Brooks explains that it's also about robots and humans working together, which is why his company designed these robots for practical purposes related to warehouse operations, moderately than constructing a robot that appears like a human – on this case, it looks like a shopping cart with a handle.

“So the shape factor we're using is just not humanoids walking around – although I've built and shipped more humanoids than anyone else. These seem like shopping carts,” he said. “They have handlebars, so if there's an issue with the robot, an individual can grab the handlebars and do whatever they need with it,” he said.

After all these years, Brooks has learned that it's all about making technology accessible and relevant to the aim. “I all the time attempt to make the technology easy for people to know so we will deploy it at scale. I all the time have a look at the business case; return on investment can be very necessary.”

Nevertheless, Brooks says we must accept that there’ll all the time be hard-to-solve corner cases in AI that would take a long time to resolve. “Without careful specification of how an AI system is deployed, there’ll all the time be a protracted series of corner cases that can take a long time to find and resolve. Paradoxically, all of those solutions are themselves AI-complete.”

Brooks adds that this misconception is especially as a result of Moore's Lawthat there’ll all the time be exponential growth in technology – the concept if ChatGPT 4 is so good, what’s going to ChatGPT 5, 6 and seven be like?

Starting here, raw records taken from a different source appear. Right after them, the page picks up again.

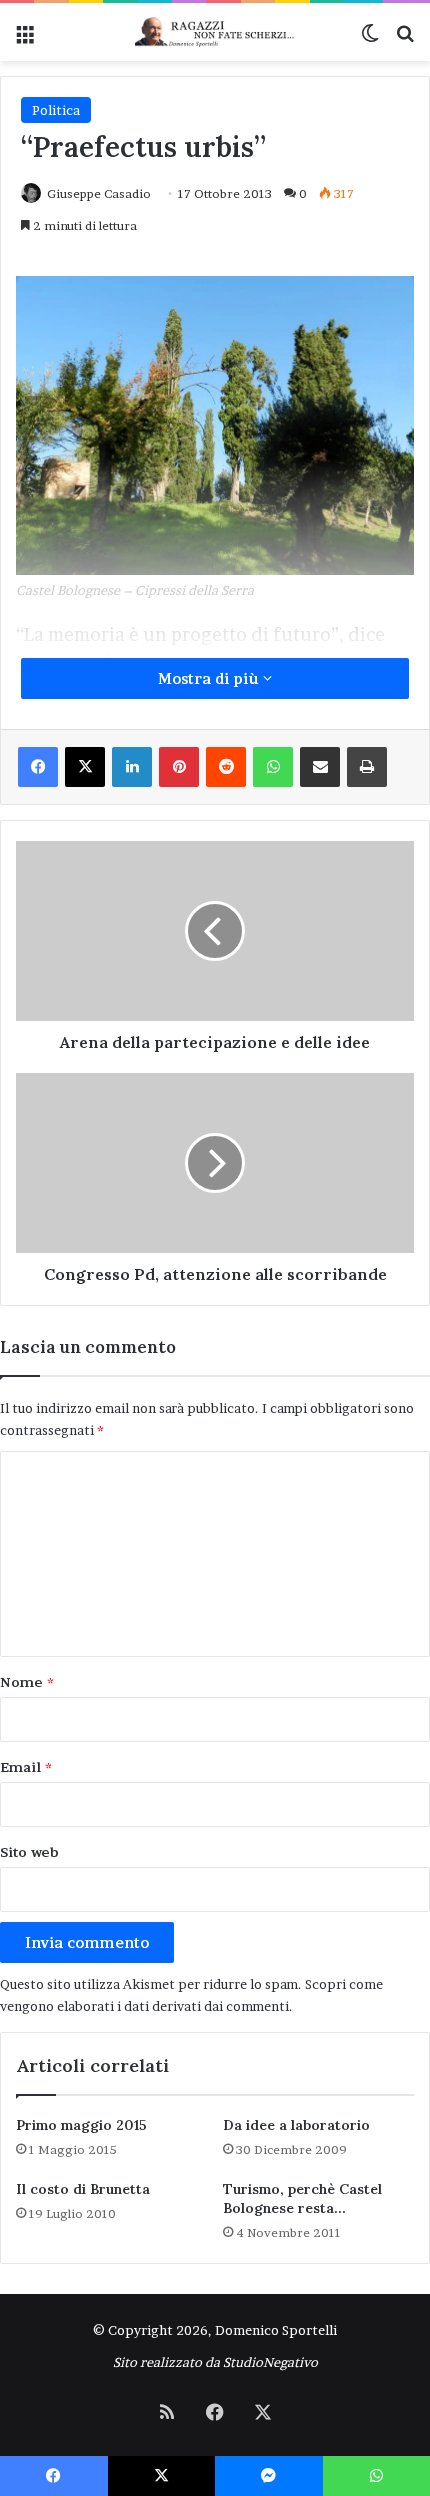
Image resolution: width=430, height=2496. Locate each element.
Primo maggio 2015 (81, 2125)
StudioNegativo (270, 2362)
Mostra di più (210, 678)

He sees a flaw on this logic, namely that despite Moore's Law, technology doesn’t all the time grow exponentially.

He cites the iPod for instance. In some versions, the storage capability actually doubled from 10 to 160 GB. If this trend had continued, he calculates that by 2017 we’d have an iPod with 160 TB of storage, but in fact that was not the case. The models sold in 2017 actually had 256 GB or 160 GB because, as he identified, no person needed more.

Brooks acknowledges that LLMs could eventually help with household robots, where they might take over certain tasks, especially given an aging population and never enough people to look after them. But even that, he says, could bring its own unique challenges.

“People say, 'Oh, the large language models will enable robots to do things they couldn't do otherwise.' But that's not the issue. The problem of with the ability to do things has to do with control theory and all kinds of other hard mathematical optimizations,” he said.

Brooks explains that this might ultimately result in robots with useful voice interfaces for people in care situations. “In the warehouse, it doesn't make sense to inform a single robot to exit and get one thing for an order, but for home look after the elderly, it might be useful for people to have the ability to inform the robots things,” he said.